A few months later, in June, the surgeon’s insurance carrier reported their contribution of the settlement to Medicare via Section-111 and used the date of the first surgery as the date of injury. A second recovery case was opened in June and a new demand for reimbursement was issued.
A few months after the second case was opened, the rehab facility’s insurance carrier reported their contribution of the settlement to Medicare and used the date of rehab admission as the date of injury. A third case was opened in September, resulting in a third demand letter.
While the facts seem clear that these second and third cases were opened due to the duplicate reporting of the same total settlement that the plaintiff reported under the first case, Medicare initially refused to close these cases and pursued their reimbursement efforts. The plaintiff’s demand debts were referred to the Treasury for collections where the government garnished the plaintiff’s social security income. We were able to appeal this to the Administrative Law Judge level and obtained a successful outcome. The plaintiff received a refund from the Treasury Department for what they had garnished.

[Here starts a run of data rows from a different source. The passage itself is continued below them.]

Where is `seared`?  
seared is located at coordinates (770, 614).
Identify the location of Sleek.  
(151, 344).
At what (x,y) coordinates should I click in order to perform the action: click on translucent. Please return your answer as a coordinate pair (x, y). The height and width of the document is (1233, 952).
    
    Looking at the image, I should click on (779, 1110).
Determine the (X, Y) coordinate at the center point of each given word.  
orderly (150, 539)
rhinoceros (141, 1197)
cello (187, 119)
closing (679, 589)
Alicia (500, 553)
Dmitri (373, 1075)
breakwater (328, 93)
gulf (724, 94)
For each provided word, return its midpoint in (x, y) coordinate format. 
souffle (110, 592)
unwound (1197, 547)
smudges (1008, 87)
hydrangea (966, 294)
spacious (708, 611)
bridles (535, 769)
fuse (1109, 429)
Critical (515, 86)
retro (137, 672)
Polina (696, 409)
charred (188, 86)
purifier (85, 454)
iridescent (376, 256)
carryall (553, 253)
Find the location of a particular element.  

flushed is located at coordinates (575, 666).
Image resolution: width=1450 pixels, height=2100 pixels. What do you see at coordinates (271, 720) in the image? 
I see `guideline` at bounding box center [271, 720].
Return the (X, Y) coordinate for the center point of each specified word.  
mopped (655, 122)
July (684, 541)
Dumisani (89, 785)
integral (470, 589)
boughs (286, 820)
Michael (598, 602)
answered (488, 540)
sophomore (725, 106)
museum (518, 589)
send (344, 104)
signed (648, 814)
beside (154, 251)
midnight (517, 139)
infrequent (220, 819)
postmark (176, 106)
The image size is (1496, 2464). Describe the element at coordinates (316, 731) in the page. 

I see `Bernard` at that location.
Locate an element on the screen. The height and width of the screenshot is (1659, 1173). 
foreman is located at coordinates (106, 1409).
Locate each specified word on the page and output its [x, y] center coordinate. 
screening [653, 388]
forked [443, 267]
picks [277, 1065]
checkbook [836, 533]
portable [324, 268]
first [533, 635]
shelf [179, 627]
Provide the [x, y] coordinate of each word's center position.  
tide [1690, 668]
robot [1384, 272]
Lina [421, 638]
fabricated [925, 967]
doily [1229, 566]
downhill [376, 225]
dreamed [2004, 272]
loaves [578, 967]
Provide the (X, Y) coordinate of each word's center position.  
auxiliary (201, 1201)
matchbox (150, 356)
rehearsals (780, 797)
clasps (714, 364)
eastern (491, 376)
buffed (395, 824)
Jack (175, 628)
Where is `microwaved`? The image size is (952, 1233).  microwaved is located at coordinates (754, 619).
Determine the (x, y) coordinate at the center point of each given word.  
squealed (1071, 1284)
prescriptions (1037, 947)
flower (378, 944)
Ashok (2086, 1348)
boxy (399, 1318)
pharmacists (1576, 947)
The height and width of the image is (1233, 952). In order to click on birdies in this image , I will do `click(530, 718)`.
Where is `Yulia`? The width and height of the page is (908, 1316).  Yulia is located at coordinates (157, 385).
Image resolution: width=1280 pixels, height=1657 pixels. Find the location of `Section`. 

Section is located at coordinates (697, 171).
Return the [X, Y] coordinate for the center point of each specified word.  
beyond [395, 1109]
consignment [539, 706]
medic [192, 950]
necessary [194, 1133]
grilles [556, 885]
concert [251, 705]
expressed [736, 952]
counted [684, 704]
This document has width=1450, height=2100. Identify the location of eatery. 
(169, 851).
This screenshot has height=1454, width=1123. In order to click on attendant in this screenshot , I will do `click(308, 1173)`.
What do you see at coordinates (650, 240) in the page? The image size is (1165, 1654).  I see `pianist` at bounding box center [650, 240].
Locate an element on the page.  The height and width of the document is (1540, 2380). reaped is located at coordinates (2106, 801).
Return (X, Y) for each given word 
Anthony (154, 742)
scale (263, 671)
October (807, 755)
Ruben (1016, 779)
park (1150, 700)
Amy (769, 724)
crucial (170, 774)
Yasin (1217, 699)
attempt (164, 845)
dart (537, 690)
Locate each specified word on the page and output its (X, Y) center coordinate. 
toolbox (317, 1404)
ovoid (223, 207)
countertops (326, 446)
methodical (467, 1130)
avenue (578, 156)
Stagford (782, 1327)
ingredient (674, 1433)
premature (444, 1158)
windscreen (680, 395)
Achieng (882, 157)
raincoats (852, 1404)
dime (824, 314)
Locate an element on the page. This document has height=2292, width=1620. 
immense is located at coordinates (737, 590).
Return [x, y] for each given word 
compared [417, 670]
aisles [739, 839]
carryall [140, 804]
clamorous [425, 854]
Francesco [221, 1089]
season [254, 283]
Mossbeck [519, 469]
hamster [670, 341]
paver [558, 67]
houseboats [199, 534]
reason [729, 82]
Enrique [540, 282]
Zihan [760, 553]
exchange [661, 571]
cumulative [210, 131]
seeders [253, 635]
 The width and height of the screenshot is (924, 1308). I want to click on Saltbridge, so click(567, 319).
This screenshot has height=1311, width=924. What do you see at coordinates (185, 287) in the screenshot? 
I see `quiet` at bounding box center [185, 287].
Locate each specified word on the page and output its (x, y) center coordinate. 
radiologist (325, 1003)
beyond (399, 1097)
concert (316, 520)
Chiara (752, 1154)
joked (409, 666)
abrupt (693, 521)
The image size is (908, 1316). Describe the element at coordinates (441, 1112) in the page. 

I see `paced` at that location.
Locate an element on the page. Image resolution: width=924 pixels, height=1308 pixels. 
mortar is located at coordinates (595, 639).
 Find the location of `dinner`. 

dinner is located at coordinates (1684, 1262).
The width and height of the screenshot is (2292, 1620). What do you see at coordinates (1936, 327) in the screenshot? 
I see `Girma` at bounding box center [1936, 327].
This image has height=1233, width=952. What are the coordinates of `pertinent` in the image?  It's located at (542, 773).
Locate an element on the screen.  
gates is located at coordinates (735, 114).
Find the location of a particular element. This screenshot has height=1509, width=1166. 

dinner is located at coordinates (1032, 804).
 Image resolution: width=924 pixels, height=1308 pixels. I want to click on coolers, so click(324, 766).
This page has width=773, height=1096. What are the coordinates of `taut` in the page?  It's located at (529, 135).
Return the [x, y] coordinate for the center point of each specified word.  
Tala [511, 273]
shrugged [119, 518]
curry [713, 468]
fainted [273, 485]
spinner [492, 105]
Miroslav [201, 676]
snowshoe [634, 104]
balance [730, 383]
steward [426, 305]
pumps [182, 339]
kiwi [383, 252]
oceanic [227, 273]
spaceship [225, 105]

When Precision Resolution receives new matters to report to Medicare, we look for all of these potential pitfalls. Since we cannot control the date of injury that the defendant’s carrier or agent will report, we have protocols in place for proper reporting of the date of injury and the settlement facts. While we cannot guarantee that these phantom cases won’t eventually appear, our early efforts bring about relatively fast and favorable outcomes so that the phantom case(s) does not haunt for long.
- Attorneys should not let the fear of an elective procedure attaching to the Medicare file and causing an overinclusive demand for reimbursement deter them from using the proper date of injury. We deal with these cases all the time and know how to navigate Medicare and get a large portion of elective procedures removed from the final demand claim.
- Some insurance companies as practice, report date of admission to the defendant facility rather than the actual date of malpractice event and injury. We have acute awareness of this issue, and we handle these cases differently to ensure the chances of a phantom case are minimized.
- In every case, we work to verify that we are reporting the correct date of incident based on CMS definitions. In the Mandatory Insurer Reporting User Guide, Rev. 2022/10 January COBR-Q1-2022-v6.7, CMS defines the date of injury as:
- Motor Vehicle – the date of the accident
- Exposure and Occupational disease – the date of first exposure
- Ingestion – the date of first ingestion
- Implants – the date of the implant or date of first implant, if there are claims regarding multiple implants
- Cumulative injuries – the earlier of the date that treatment for any manifestation of the cumulative injury began, when such treatment preceded formal diagnosis, or the first date that formal diagnosis was made by a medical practitioner.
These are definitions that the liability insurance carrier should use when determining the proper date of injury when reporting settlement occurrences to CMS. While we have no control as to what date the insurance carrier, or their agent, report to Medicare, we practice due diligence on our end to report an injury date that matches CMS’s definition.